Anyway, I'm moving again (the house I'm in is nice enough, but having housemates is so unmanageable that I'll be joyously wandering off soon to live without them); because of that my room is stuffed with all the things I'll need to pack shortly, so it's not like I looked around today and saw a lot of room for Stuie's...bag. I got so upset at having to put his bag up after reading the grief book, I couldn't go through with it.
Finally I made room on a wooden shelf next to the TV and nestled him up on that. A truly awful place to put him, but until I get situated elsewhere there is nothing better. Once the bag was up, I just looked at it for a while. Finally, morbid curiosity took over: I had to know what was in the bag. I put the bag back up on the dresser. I took the box out of the bag. I undid the tissue around the box.
The box was not made out of cardboard.
The box is made of strong, heavy cherry with a nice hasp on the front. Inside, along with the keys, were his ashes inside of a black velvet bag with a golden pull-string; inside of that was a heavy plastic bag sealed with a rubberband, with a dog tag around that with the name of the crematorium on it. Through my tears, I began to smile.
Outside of the innermost bag (because I want it airtight - but we have a vacuum sealer, so I might just go ahead and take care of that myself) it was a beautiful presentation, after all.
After putting it all back together and putting the amazingly not-cardboard box back up on the shelf, I spent another half hour deciding if I should file a complaint on the receptionist and how - should I call the vet? The girl in question will answer the phone. Write a longhand letter?

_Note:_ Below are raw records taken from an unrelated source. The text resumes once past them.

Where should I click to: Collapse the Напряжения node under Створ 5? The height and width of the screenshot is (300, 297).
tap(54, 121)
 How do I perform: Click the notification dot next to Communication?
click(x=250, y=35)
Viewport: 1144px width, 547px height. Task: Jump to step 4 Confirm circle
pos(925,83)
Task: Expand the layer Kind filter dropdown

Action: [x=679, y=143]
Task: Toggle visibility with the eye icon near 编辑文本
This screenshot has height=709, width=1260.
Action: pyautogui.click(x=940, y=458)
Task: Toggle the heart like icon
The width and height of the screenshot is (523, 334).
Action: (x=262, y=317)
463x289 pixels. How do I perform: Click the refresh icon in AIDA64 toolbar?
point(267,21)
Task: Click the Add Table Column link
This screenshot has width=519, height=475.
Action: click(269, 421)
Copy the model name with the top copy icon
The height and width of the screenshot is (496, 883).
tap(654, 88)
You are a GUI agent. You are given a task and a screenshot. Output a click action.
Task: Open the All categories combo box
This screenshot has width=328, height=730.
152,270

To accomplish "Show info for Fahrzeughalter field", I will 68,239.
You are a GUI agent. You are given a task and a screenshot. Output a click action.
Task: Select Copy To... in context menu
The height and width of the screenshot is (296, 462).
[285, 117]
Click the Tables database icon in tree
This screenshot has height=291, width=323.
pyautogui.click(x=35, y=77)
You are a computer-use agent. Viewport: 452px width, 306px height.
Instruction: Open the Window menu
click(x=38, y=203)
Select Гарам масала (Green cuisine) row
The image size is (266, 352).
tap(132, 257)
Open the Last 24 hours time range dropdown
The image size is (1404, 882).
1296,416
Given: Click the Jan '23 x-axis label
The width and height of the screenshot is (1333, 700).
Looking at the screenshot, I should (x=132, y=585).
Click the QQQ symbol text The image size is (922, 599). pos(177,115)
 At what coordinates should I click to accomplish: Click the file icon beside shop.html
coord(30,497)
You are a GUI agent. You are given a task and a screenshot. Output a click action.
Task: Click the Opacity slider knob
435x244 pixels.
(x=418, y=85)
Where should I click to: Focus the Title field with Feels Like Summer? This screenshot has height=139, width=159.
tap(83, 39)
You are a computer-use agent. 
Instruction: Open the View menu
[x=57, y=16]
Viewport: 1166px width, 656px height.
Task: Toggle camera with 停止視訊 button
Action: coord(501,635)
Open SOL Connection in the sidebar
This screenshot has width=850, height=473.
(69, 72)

I'm sure she gets all their mail.
Even assuming I could route the letter directly to the vet and be assured by somebody that she won't be allowed to open it, it would take so much time and energy to write, and I'm not trying to make her lose her job, so I hesitate to complain. Ideally I'd only want her to be retrained, for them to show her how to do Human Being correctly around other suffering, much more unhappy human beings.
And for them to make her describe the box correctly so people don't think she's pulling a fast one by telling them not to worry (which is an obnoxious and rather trying way to put it - of course I'm going to worry!) as it's such a "beautiful presentation" when what she was describing is as ghetto as you can get outside of them dumping his ashes on the floor and making me sweep them up myself.
Anyway, it's done, and thankfully it was a beautiful presentation, in spite of how she put it.